Most importantly, the man on the ground is Barked Abdi, the Somalian actor who took over the ship in Capt Phillips. Now he’s a double agent spy sort of chap, operating tiny drones in the shape of a humming bird and a flying beetle, which peek into enemy houses and show what’s going on.

Which is: nasty Muslims gearing up for a suicide bombing raid.

Ok, says Colonel Helen, we’re going to bomb the lot of them. But they can’t send in the drone missile because there’s a cute little girl selling bread just outside the terrorists’ compound.

Despite this overly-cute plot device, the film flits about niftily to show the tortuous political and moral hoops being jumped through and the decisions being made, and not made. We get to grips with current vernacular – “refer up”, “ROEs” (that’s rules of engagement, to you), “PID” (positive identification), CDE – no? come on: collateral damage estimate. Easy.

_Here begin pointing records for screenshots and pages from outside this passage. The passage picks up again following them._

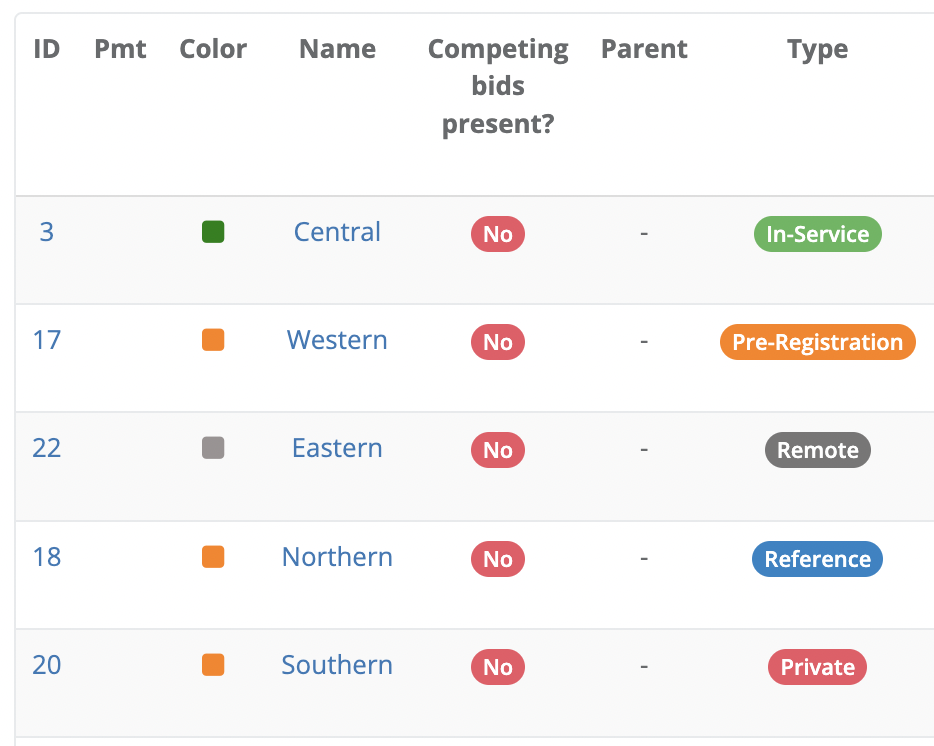This screenshot has width=934, height=746.
Task: Open the Central name link
Action: coord(337,232)
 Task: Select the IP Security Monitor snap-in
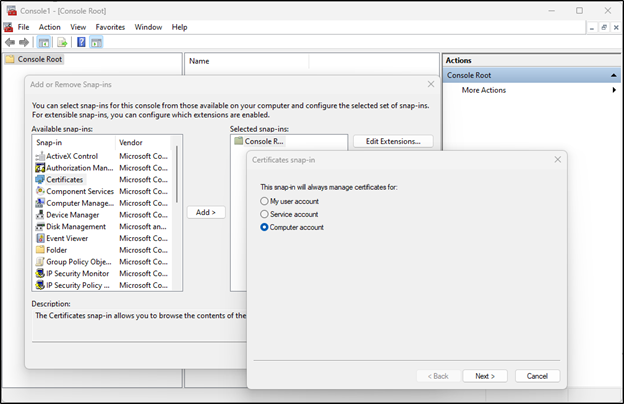[x=77, y=274]
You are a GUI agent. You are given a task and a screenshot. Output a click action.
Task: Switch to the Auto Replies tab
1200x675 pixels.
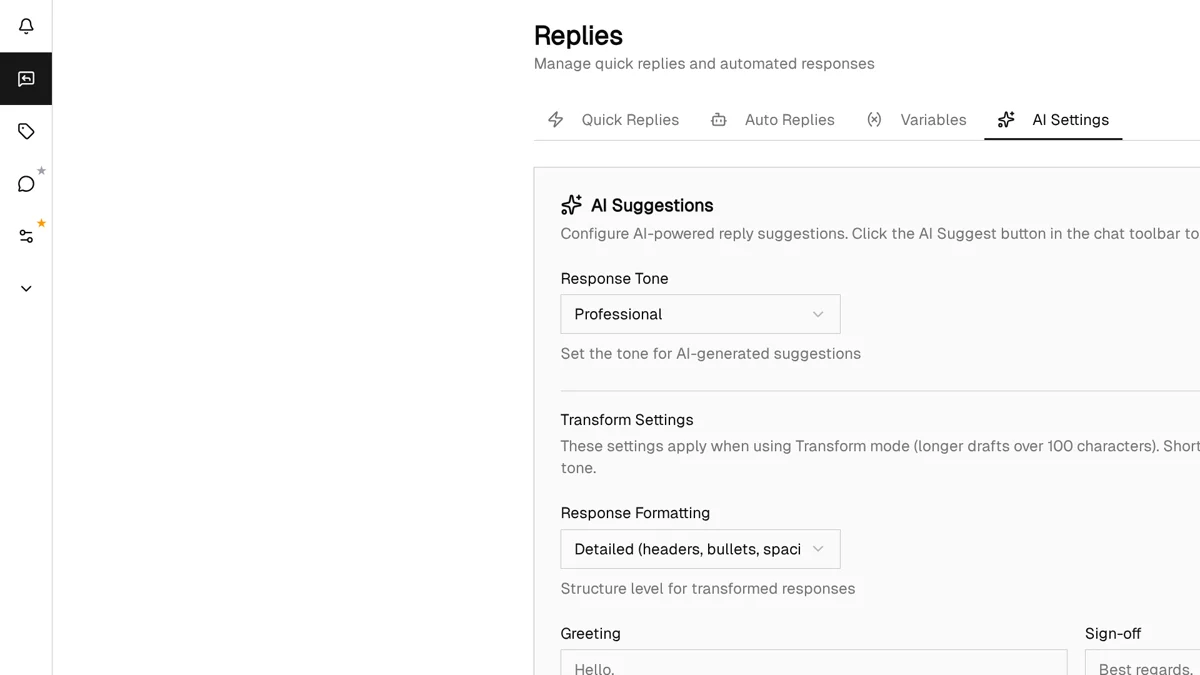[789, 119]
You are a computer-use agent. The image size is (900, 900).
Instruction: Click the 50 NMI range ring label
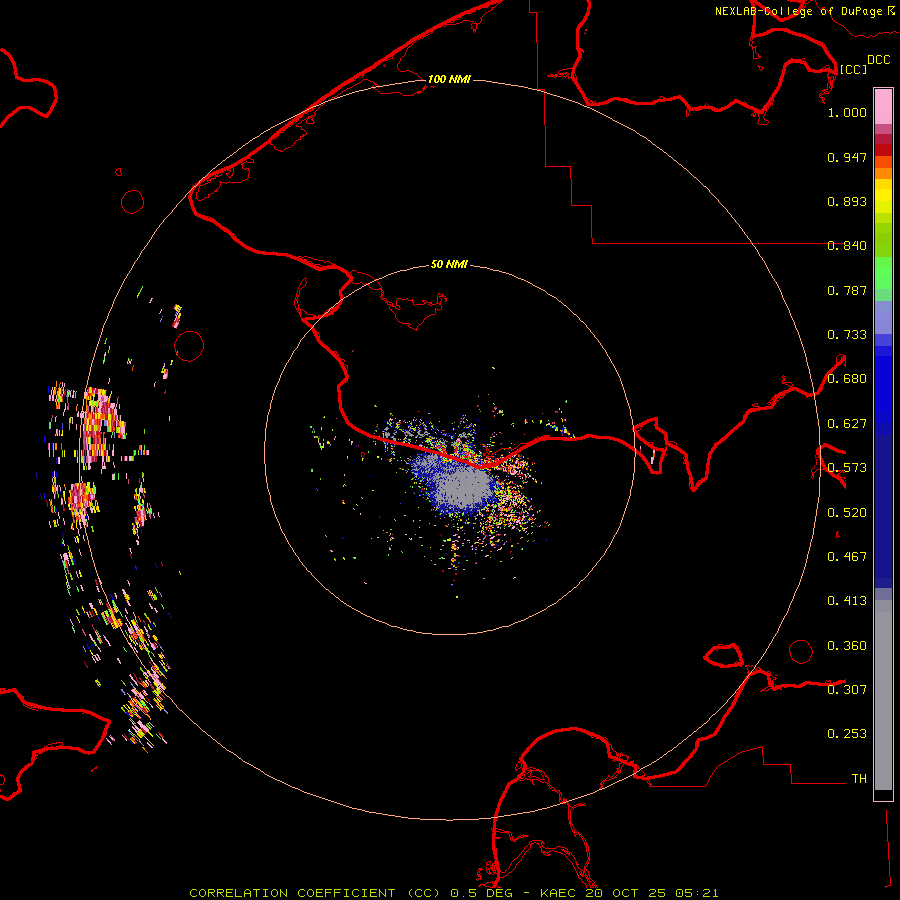(x=449, y=264)
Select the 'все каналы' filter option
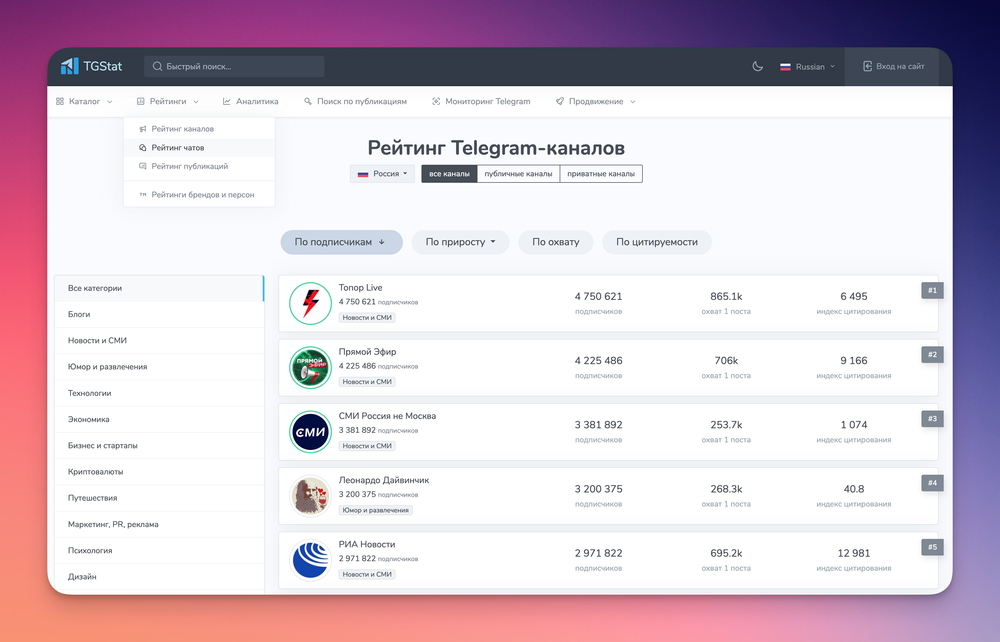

The evasive politicians contrast with the practicalities of attorneys and the tough pragmatism of the military. Helen wants her woman badly. The Brits prevaricate and debate; the White House would blow everything to smithereens if it was up to them. We even refer up to the Foreign Secretary at a trade conference (Ian Glenn), who’s got a touch of Beijing Belly and has to be interrupted on the loo.

Even with the schematic set-up and the crude characterisation, Hood makes it work, ticking over in what feels like real time and taking us through the agonies of decisions – making the business of modern warfare look grubby, remarkable, vicious, ridiculous, technologically amazing and horrifically lethal. It’s the first war movie I can recall to feel quite so accurate, and as such it’s definitely one to hone in on.